To be done:
1 - Name every pair of rhyming words that ends a couplet in "My Shadow" as quoted in the poetry thread.
2 - Rewrite the part of the poetry thread that opens with the words "The lines above" and closes with "hooked ever since.", swapping "English class" out for "math class".
3 - In the poetry thread, in what grade did shuyun learn "My Shadow"?

I could almost hear an outraged Wilfred Owen shouting right at me. I felt as if he was dragging me right into his nightmare, so I too could see the haunting sights that had made him so strongly opposed to war. This was the first time I saw how powerful poetry can be and to this day I am fascinated by its potential...

BenJohnson
11-01-2011, 12:41 AM
Great question.

And thus among these rocks he lived,
Through summer heat and winter snow:
The Eagle, he was lord above,
And Rob was lord below.

The lines above were in a film I watched called Restless Native at age 14. I'm not sure why but they had a bigger impact on me than hours spent in English class and I was hooked ever since.

shuyun
11-01-2011, 03:16 PM
that poem for me is:

My Shadow
by Robert Louis Stevenson

I have a little shadow that goes in and out with me,
And what can be the use of him is more than I can see.
He is very, very like me from the heels up to the head;
And I see him jump before me, when I jump into my bed.

The funniest thing about him is the way he likes to grow--
Not at all like proper children, which is always very slow;
For he sometimes shoots up taller like an india-rubber ball,
And he sometimes goes so little that there's none of him at all.

He hasn't got a notion of how children ought to play,
And can only make a fool of me in every sort of way.
He stays so close behind me, he's a coward you can see;
I'd think shame to stick to nursie as that shadow sticks to me!

One morning, very early, before the Sun was up,
I rose and found the shining dew on every buttercup;
But my lazy little shadow, like an arrant sleepy-head,
Had stayed at home behind me and was fast asleep in bed.

I learned it in first grade and it's so musical, I remembered wanting to memorize it without my teacher telling me.

Available data:

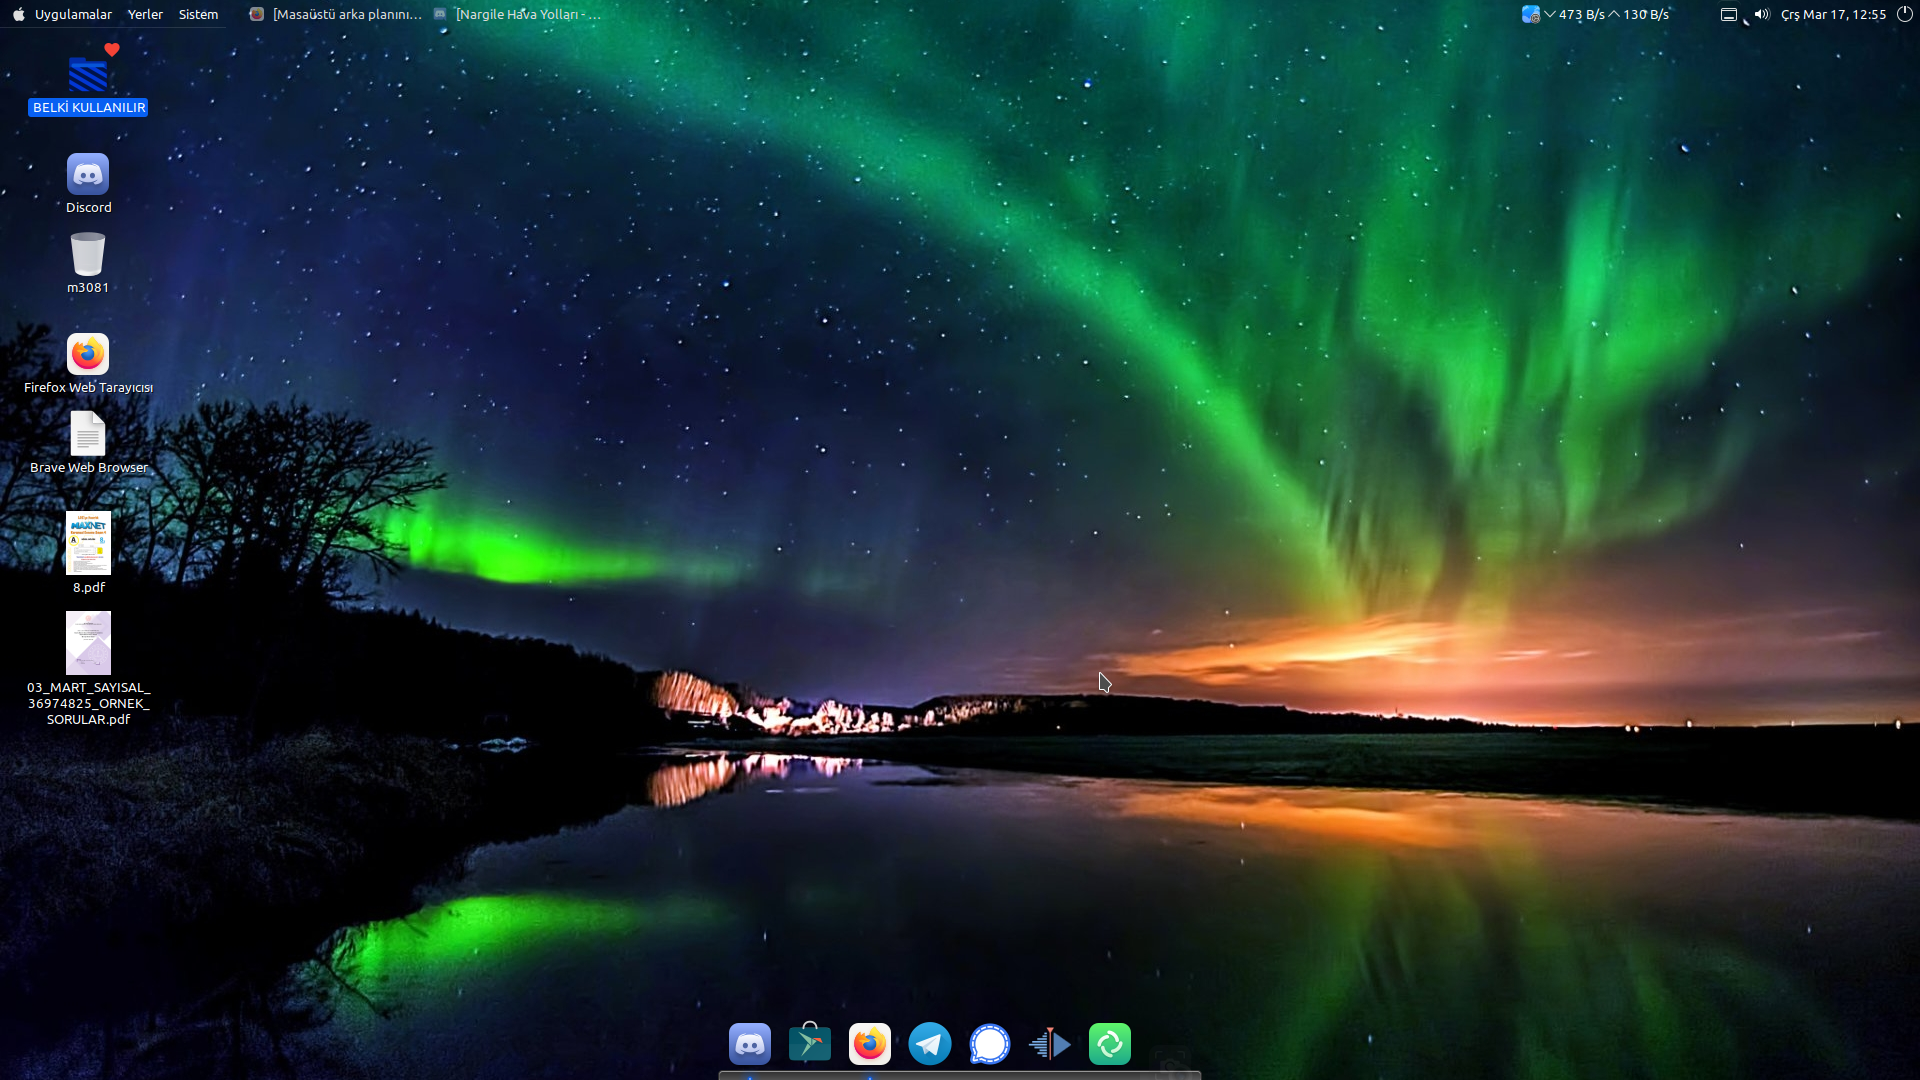
Task: Launch the software store from the dock
Action: (x=810, y=1044)
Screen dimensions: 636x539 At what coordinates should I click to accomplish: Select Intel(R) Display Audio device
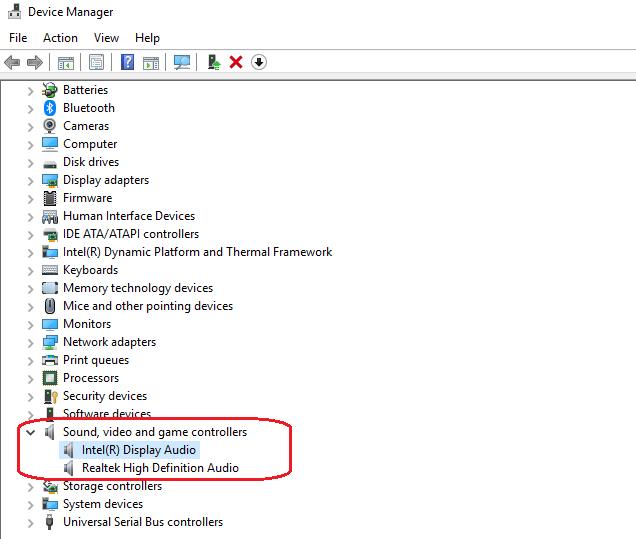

Solutions below:
1 -
me / see
head / bed
grow / slow
ball / all
play / way
see / me
up / buttercup
sleepy-head / bed

2 -
The lines above were in a film I watched called Restless Native at age 14. I'm not sure why but they had a bigger impact on me than hours spent in math class and I was hooked ever since.

3 - In first grade.